La académica de número analiza lo que se juega Chile en las próximas elecciones en su columna semanal del diario El Mercurio.
La próxima elección será un punto de inflexión que marcará un antes y un después en nuestro devenir colectivo y personal. Por eso es imperativo tratar de dilucidar con la máxima claridad aquello que de verdad está en juego, lo cual muchas veces se disimula o minimiza por razones electorales.
La disyuntiva en que nos encontramos se presenta en un momento en que la democracia constitucional está profundamente dañada. Se ha instalado y legitimado la violencia como método de resolución de los conflictos ante la total pasividad, si no complicidad, de una parte de la clase política y de muchos congresistas de oposición. Unos han sido ambiguos y débiles en su condena; han desistido del mandato democrático de aislar a quienes la promueven y han intentado eliminar las sanciones judiciales contra quienes cometieron delitos disfrazándolos de “presos políticos”. Otros se han mostrado abiertamente partidarios de la insurrección; la han celebrado como el origen de un bien superior, que sería la Convención Constituyente, e incluso han rendido homenajes públicos en el propio Congreso Nacional a los responsables de los actos violentos sin precedentes que devastaron al país en octubre de 2019.

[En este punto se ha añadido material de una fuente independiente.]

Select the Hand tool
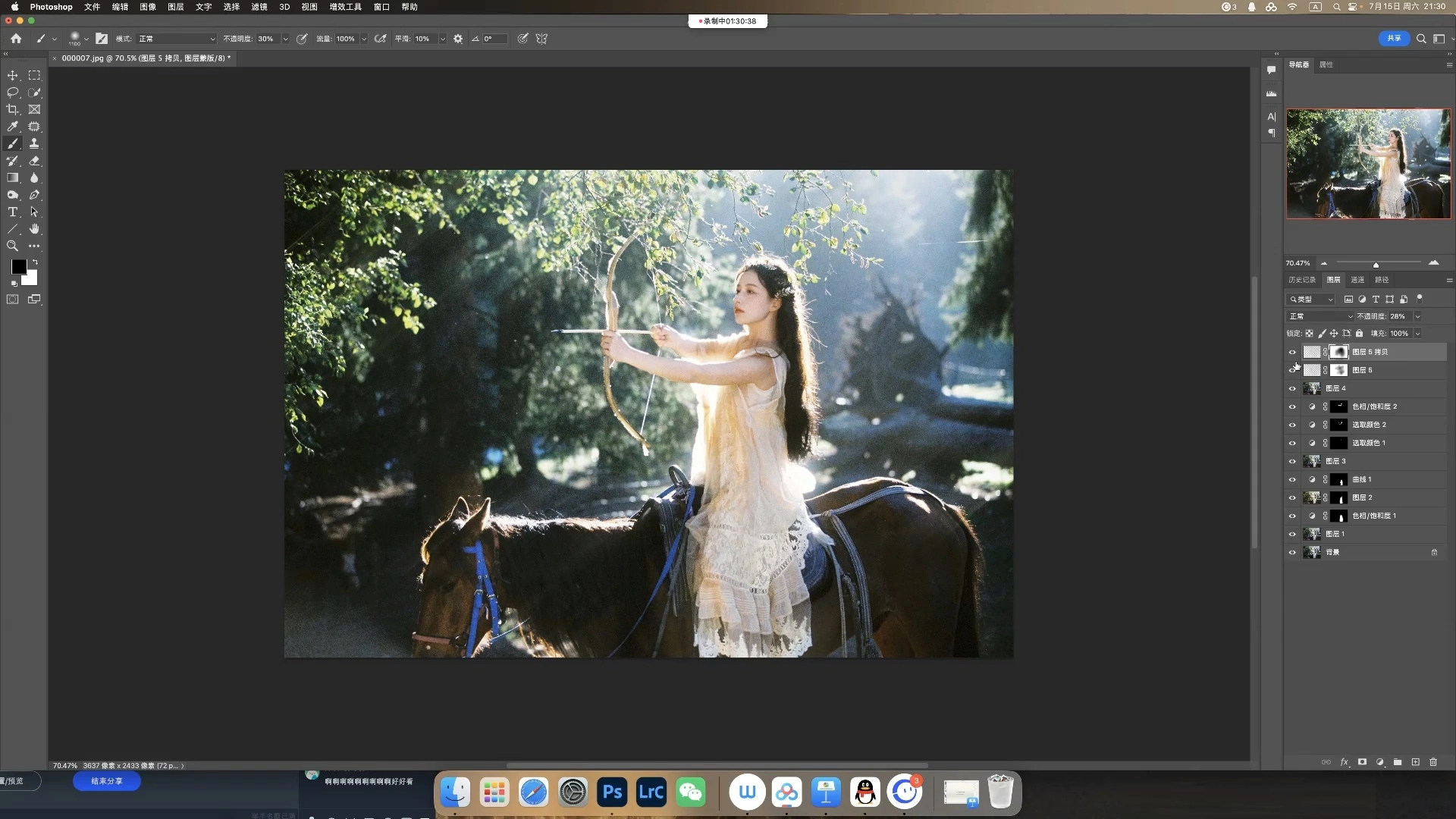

La creación de un ideario en el cual el individuo, que no es otra cosa que la persona humana, es sujeto de ciertos derechos que emanan de su propia naturaleza como ser único e igual en dignidad ha sido un pilar fundamental de los avances de la civilización; y tras la Revolución Francesa la separación entre la esfera pública y la privada está en el corazón de la teoría política democrática. La misma construcción de los derechos humanos está vinculada a la evolución de estas ideas, pues fue la convicción de que cada persona debe ser respetada en su autonomía para decidir las materias que afectan su vida y la de sus familias lo que hizo imperativo un decálogo respecto a sus derechos y prerrogativas, para limitar la extensión del poder del Estado y de los gobiernos. Una de las premisas en las cuales se basa la limitación de la esfera pública es la convicción de que los gobiernos no escapan a las fortalezas y debilidades de la naturaleza humana y, en consecuencia, no son más patriotas, virtuosos o sabios, ni tienen más capacidad que las propias personas para saber lo que estas realmente necesitan o desean. En definitiva, se trata de un cambio ético referido al comportamiento y actitudes aceptables entre unos y otros seres humanos: como sostuvo Adam Smith, para “permitir a cada persona perseguir su propio interés de acuerdo al plan liberal de igualdad, libertad y justicia”.
Más aún, esos mismos actores (incluidos los candidatos Boric y Provoste) han violentado severamente el orden constitucional por medio de triquiñuelas para usurpar la facultad presidencial de exclusividad en la determinación del gasto fiscal; han vulnerado el derecho de propiedad y han estado disponibles para destituir al Presidente de la República democráticamente elegido a cinco meses de terminar su mandato, con lo cual rompen con la tradición democrática que exige un traspaso pacífico del poder de acuerdo al itinerario constitucional y arriesgan que, ante el vacío de poder que ello implica, se produzcan desórdenes aún peores que los que ya hemos conocido. Subyacente a eso está la idea totalitaria de que solo ellos tienen la legitimidad para gobernar y sus adversarios deben ser destruidos.